L’assessore Villari, però, in completa continuità con il suo predecessore, replica difendendo la bontà del piano e fornendo altri numeri. «Ai 360 posti previsti dalla gara d’appalto bisogna aggiungerne 120 che saranno quelli disponibili con i fondi europei Pac, più un altro centinaio di posti negli asili di caseggiato. In totale arriveremo a circa 600 posti». La somma delle diverse soluzioni, se verrà confermata dai fatti, si avvicinerebbe ai numeri registrati prima dell’approvazione del Piano di rientro e del nuovo regolamento, quando il Comune accoglieva 630 bambini in 15 asili nido, ma con un regime tariffario diverso, con molte più fasce e basato sul reddito. Lo scenario descritto da Villari, però, dovrà attendere. «La gara scade a gennaio – continua Villari – ci prenderemo tre mesi di tempo per realizzare quanto detto. Fino a quel momento andremo in proroga con la situazione attuale». Eppure l’impegno dell’amministrazione era stato di 740 posti solo nelle strutture comunali, a cui si sarebbero aggiunti eventualmente altre soluzioni. «Catania – rivendicava Trojano un anno fa – passa da un’offerta di 520 posti a 860, considerando le varie tipologie di servizi che offriamo per l’assistenza dei bambini da 0 a 3 anni». Ecco perché Matteo Iannitti, leader di Catania Bene Comune, sottolinea che «non è possibile cumulare agli asili nido altri servizi all’infanzia, anche a gestione privata, che sono cosa differente. Se avessimo dovuto considerare anche questi ultimi – continua – sulla base delle dichiarazioni fatte nel recente passato dall’assessore Trojano e dal sindaco Bianco, avremmo dovuto fare i conti per mille bambini». Al momento sono 377 i piccoli che hanno fatto richiesta di iscrizione per l’anno 2015, altri 45 sono in lista d’attesa nelle tre strutture che hanno esaurito i posti disponibili. Numeri bassi «a causa dell’importo troppo alto delle rette», secondo Catania Bene Comune.

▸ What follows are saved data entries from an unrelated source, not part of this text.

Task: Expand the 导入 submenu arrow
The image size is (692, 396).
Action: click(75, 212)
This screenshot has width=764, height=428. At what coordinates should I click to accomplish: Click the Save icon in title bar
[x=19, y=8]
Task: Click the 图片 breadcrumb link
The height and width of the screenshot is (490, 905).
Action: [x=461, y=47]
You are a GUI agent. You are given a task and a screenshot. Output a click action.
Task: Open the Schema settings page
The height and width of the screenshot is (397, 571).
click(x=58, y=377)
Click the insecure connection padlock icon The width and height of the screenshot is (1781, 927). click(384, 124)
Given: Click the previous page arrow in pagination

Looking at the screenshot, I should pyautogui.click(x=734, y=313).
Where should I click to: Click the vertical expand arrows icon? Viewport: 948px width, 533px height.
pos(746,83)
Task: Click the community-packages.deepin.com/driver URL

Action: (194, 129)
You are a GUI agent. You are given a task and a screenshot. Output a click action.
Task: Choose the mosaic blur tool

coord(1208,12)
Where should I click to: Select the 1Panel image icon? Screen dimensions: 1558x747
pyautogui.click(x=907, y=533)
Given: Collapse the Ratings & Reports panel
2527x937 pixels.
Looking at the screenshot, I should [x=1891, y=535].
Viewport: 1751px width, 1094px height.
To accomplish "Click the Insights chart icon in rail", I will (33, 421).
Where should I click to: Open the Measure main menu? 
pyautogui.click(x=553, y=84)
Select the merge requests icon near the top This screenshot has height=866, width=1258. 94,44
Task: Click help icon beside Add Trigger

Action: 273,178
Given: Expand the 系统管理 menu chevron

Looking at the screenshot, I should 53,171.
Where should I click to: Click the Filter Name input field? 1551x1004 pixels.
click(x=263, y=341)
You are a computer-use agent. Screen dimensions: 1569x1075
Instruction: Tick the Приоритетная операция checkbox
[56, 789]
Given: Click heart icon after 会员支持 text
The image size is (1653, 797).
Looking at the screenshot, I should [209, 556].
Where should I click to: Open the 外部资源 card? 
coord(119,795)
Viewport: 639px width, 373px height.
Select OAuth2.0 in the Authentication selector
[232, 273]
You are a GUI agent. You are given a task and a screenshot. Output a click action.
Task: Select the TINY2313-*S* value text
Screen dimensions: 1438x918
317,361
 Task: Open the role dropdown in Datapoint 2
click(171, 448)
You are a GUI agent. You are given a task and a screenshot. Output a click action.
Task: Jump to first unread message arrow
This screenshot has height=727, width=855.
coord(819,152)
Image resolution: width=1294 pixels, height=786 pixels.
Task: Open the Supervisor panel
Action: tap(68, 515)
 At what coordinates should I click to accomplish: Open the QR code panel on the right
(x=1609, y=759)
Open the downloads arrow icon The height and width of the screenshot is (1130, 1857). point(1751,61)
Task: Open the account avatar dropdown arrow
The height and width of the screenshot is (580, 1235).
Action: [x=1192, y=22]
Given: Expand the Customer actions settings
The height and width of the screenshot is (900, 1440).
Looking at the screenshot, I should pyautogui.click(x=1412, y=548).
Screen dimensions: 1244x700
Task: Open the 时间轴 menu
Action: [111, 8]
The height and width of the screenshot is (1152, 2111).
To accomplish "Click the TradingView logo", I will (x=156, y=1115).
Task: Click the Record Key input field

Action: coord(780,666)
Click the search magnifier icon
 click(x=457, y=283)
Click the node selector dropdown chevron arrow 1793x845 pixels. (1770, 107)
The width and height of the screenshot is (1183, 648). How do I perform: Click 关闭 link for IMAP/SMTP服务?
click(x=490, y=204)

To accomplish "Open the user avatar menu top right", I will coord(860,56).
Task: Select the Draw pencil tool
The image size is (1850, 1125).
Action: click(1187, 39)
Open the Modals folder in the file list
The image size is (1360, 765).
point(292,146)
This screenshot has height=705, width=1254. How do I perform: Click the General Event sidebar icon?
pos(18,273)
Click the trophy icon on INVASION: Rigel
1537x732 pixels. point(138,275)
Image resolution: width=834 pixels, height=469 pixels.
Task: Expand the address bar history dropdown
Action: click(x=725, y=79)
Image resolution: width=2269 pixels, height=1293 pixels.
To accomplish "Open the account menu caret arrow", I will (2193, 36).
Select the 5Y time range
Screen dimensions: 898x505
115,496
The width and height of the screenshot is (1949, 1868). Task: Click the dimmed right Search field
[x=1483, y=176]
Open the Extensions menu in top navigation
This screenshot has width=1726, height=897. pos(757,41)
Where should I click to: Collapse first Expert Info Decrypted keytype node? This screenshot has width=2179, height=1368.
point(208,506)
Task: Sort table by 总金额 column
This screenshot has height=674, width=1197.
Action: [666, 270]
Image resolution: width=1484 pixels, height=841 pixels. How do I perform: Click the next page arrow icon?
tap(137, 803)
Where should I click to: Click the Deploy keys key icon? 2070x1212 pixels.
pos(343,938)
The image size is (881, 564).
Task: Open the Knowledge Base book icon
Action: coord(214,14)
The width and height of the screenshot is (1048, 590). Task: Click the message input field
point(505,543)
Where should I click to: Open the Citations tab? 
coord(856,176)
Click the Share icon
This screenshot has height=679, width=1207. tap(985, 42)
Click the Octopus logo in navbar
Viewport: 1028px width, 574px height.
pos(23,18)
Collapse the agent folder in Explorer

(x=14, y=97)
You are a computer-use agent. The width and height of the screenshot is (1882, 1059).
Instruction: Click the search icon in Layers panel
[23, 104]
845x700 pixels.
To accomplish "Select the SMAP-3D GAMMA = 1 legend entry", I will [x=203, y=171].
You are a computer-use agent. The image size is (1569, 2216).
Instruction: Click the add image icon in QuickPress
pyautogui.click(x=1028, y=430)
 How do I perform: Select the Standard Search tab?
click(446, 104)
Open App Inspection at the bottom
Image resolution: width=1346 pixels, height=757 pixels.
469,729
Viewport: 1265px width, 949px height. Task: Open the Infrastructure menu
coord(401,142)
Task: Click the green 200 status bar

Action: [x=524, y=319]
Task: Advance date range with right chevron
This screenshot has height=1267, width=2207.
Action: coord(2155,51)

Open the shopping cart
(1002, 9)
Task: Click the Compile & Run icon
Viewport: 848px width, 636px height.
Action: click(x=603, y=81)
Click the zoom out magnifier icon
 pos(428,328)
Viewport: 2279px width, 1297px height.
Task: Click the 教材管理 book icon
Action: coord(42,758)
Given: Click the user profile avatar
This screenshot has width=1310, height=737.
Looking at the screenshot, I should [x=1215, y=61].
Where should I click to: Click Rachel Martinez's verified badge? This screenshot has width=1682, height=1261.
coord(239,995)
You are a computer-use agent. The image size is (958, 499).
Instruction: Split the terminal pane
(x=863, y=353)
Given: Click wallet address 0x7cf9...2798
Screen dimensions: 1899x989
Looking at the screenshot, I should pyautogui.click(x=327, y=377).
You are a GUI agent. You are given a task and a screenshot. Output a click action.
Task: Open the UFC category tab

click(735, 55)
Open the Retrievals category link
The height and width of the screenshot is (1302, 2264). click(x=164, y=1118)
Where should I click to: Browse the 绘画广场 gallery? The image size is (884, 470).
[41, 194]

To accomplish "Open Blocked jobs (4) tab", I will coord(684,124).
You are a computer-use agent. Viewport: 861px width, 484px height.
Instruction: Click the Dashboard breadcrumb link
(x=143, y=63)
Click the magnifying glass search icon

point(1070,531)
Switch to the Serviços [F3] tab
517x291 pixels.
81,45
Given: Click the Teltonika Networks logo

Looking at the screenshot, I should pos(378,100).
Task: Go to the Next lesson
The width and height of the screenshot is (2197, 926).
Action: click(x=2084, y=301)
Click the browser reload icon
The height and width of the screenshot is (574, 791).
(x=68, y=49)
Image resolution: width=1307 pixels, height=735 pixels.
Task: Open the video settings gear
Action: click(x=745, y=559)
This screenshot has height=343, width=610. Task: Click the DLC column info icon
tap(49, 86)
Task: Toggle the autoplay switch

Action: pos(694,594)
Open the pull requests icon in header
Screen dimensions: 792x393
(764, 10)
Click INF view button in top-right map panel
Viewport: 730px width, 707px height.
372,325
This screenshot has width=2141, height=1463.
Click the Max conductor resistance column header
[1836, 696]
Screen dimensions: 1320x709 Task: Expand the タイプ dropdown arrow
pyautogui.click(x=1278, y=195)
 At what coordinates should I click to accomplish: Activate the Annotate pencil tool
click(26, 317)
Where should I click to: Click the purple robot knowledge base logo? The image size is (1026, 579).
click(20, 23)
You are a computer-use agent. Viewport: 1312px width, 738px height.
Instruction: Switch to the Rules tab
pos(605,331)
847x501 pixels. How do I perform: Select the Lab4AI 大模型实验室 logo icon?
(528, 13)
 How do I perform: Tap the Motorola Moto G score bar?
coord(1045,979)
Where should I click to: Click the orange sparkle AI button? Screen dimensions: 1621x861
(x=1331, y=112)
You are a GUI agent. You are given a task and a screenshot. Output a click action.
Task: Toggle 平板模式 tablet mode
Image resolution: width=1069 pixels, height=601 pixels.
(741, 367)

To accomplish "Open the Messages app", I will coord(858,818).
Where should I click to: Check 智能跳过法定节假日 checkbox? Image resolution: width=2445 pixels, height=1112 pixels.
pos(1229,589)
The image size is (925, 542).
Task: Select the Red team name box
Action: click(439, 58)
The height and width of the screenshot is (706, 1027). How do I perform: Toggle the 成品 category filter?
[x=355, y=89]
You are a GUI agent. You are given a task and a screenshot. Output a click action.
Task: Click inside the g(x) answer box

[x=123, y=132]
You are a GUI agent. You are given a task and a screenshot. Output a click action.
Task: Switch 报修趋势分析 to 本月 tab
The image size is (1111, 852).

Discorso a parte meritano le educatrici comunali e le lavoratrici ausiliarie. Prima del Piano di rientro erano rispettivamente 135 e 99. Da agosto sono scese a 72 educatrici e 62 impiegate per il servizio ausiliario. Il nuovo capitolato non fornisce indicazioni precise sui numeri. «Anche se – precisa il movimento politico – essendo proporzionale al numero dei bambini frequentanti, esso dovrebbe essere ridotto del 50 per cento. Certa è invece la riduzione della spesa per il servizio ausiliario. Si passa da 191mila 612 euro mensili a 78mila 816 euro mensili. La riduzione del costo è quindi del 59 per cento. Tale riduzione, analizzando il capitolato d’appalto, non è assolutamente dovuta a una riduzione degli sprechi ma è integralmente legata alla riduzione dei bambini accolti nelle strutture e a un taglio netto del personale che vi lavora». Su questo punto Villari spiega: «C’è una trattativa in corso con i sindacati e con le strutture per salvaguardare quanti più posti di lavoro».